According to a recent Medical News Today post, this approach to acceptance tends to be the normal thinking among homeless teens who were sexually abused as children. These individuals may be motivated to have sex at an earlier age to win approval from their partners.

This was the finding in a study conducted by Ryerson University researchers. Professor Trevor Hart, director of Ryerson’s HIV Prevention Lab, noted that homeless teens who were sexually abused as children are more likely to start having sex at an earlier age.

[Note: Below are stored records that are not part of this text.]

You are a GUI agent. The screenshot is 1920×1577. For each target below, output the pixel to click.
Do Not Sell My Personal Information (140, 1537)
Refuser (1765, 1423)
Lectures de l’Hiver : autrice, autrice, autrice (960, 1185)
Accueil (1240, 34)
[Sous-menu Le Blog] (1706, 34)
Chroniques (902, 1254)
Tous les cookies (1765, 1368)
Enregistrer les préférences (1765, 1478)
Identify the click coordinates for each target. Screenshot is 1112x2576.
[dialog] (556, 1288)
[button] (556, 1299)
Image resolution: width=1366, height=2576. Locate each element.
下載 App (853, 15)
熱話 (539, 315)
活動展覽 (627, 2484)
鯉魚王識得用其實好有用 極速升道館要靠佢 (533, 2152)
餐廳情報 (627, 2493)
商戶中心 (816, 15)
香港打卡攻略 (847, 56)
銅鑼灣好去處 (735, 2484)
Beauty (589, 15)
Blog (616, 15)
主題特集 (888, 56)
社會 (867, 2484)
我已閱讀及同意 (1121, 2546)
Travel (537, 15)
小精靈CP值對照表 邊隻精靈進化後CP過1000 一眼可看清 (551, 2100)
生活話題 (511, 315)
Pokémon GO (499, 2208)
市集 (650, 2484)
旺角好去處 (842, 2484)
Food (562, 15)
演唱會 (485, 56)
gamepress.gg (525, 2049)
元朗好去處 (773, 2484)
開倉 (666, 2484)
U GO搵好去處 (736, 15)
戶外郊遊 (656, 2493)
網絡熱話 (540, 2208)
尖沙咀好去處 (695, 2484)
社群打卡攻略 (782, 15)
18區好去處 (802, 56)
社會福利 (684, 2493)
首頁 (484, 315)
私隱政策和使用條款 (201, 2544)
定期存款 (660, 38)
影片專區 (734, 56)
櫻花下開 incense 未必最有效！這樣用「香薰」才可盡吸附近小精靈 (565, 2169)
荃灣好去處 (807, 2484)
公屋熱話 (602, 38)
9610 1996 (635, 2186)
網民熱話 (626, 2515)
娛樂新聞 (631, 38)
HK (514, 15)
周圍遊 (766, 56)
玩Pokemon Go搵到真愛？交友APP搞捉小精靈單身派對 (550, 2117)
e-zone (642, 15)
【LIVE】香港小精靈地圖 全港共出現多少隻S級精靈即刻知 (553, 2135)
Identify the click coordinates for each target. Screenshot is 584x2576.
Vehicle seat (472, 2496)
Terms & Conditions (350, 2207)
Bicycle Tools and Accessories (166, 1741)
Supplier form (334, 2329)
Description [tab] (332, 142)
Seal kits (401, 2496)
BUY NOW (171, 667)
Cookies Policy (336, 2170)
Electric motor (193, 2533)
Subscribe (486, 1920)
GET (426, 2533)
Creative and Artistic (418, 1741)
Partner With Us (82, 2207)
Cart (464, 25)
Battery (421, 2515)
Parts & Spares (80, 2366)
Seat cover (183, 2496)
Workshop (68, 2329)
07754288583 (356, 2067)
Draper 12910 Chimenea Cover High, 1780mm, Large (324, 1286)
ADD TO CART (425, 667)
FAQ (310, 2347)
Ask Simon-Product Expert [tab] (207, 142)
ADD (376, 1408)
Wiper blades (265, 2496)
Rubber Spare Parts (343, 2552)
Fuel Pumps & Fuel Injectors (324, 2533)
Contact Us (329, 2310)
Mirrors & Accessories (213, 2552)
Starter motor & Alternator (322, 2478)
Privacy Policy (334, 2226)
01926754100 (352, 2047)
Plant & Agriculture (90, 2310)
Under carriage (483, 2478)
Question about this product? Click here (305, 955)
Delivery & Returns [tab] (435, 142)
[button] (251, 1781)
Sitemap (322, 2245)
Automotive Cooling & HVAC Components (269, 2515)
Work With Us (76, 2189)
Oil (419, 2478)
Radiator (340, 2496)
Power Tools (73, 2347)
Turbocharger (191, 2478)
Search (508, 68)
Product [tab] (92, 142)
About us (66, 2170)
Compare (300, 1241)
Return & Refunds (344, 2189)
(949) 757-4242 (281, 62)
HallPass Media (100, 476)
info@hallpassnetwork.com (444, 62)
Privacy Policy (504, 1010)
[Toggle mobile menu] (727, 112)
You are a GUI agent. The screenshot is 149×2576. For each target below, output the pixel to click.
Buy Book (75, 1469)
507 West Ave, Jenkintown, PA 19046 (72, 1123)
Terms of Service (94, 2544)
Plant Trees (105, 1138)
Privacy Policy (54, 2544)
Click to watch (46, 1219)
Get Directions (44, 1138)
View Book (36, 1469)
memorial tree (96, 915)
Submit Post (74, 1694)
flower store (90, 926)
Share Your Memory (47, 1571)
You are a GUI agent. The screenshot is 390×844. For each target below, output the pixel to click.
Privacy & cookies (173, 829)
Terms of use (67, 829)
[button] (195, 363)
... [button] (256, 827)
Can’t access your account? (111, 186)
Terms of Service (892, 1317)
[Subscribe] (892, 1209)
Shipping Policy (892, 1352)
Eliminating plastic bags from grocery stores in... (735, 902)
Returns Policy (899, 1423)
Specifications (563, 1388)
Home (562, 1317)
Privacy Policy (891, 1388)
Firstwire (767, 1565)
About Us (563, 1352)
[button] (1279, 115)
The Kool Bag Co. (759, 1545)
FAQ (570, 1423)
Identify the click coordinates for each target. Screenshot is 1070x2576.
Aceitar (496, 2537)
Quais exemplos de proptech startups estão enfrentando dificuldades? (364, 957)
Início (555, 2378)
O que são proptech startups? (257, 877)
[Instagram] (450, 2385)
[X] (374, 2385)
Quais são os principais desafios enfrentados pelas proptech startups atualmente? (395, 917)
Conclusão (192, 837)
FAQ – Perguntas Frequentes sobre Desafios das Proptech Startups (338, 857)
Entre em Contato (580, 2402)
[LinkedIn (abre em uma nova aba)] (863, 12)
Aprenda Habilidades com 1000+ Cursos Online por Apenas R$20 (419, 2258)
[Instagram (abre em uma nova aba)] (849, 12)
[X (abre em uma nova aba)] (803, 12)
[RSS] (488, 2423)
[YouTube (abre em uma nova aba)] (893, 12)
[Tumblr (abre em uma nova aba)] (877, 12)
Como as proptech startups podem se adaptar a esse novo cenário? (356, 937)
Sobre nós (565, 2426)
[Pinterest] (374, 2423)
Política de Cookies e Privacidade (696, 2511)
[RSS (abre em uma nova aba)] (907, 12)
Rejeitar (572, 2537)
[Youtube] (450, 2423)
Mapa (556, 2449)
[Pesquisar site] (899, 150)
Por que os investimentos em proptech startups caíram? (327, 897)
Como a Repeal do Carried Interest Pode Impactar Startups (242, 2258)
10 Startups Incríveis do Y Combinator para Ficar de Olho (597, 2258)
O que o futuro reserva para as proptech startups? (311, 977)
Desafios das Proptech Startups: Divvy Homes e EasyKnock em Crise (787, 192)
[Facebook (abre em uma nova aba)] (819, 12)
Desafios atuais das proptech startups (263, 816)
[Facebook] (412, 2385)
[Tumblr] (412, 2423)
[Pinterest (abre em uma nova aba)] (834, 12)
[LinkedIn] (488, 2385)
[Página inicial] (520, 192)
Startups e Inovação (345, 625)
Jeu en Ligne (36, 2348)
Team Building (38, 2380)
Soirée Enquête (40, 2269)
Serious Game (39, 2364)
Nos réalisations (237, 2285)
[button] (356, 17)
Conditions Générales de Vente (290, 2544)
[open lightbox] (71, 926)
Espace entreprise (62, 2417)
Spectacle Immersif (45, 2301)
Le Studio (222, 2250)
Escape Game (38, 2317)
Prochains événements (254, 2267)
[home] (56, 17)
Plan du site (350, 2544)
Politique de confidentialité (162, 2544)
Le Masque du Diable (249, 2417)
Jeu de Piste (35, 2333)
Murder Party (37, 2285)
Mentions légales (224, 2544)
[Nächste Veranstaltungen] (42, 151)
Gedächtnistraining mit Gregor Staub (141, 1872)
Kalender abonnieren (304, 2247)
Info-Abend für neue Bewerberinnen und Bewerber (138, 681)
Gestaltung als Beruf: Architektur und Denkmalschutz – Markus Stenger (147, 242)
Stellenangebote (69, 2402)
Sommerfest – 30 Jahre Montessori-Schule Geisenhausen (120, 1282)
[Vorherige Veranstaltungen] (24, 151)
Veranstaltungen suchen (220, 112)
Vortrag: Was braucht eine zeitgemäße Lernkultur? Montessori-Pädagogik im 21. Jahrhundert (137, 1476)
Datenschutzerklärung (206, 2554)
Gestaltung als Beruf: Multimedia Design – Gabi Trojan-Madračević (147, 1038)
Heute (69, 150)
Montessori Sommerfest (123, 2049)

Hart also said that nearly two-thirds of the homeless youth participating in the study reported that they had unprotected vaginal sex. In doing so, these teens are potentially exposing themselves to HIV/AIDS and a full range of other STDs.

In this study, researchers determined that nearly 42 percent of the teens participating reported that they were sexually abused as children. Females were abused more often as 62 percent of females reported abuse, versus only 26.9 percent of males.

The youth who reported this sexual abuse also cited that they used coping and partner approval as motives for engaging in risky sexual activities. The researchers also determined that using sex to get approval was linked to the age of the teen’s first sexual encounter.